#### DIRECTIONS FOR THIS TASK
Pull each line holding the word "Select" from the data.

____

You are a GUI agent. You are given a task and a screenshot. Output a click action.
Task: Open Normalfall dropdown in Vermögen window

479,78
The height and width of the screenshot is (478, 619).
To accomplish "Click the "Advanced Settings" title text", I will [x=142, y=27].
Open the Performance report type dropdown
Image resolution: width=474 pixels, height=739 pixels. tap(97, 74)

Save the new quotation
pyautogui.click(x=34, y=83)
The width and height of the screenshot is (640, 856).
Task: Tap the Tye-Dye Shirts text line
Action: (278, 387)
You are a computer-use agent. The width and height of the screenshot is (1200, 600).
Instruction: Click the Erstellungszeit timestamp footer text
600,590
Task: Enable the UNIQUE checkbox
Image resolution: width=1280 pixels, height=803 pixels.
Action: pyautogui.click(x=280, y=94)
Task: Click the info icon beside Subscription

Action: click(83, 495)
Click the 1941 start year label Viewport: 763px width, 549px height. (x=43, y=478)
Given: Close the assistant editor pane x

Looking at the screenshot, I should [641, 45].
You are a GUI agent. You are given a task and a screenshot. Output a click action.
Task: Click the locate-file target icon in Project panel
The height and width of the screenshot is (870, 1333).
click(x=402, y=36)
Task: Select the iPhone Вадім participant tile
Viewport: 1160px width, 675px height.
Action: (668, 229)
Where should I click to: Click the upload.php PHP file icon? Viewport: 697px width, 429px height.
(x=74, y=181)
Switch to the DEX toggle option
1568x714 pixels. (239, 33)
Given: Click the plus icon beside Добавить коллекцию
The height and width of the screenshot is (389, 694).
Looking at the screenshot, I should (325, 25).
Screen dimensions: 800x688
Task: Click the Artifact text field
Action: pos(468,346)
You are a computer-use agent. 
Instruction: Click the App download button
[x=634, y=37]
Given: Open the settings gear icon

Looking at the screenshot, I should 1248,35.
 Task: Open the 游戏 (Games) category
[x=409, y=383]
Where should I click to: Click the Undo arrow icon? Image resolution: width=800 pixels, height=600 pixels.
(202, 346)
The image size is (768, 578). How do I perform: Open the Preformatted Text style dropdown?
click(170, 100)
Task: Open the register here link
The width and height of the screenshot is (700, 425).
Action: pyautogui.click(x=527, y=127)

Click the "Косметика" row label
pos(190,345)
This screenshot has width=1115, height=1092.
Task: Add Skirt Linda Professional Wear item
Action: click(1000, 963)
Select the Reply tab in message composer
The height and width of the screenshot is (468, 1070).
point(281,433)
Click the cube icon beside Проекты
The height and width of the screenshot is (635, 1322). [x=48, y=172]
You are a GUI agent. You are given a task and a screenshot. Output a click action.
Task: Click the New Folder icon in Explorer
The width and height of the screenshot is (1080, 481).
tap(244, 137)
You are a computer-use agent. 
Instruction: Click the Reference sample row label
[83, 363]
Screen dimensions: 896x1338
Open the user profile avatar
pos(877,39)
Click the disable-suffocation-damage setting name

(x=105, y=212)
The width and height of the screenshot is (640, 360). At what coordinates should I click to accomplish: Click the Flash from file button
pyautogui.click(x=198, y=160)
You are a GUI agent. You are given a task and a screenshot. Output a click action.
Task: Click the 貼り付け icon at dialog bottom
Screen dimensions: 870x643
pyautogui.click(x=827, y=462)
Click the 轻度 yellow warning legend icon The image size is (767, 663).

____

#### SOLUTION BELOW
Task: Select the iPhone Вадім participant tile
Select the Reply tab in message composer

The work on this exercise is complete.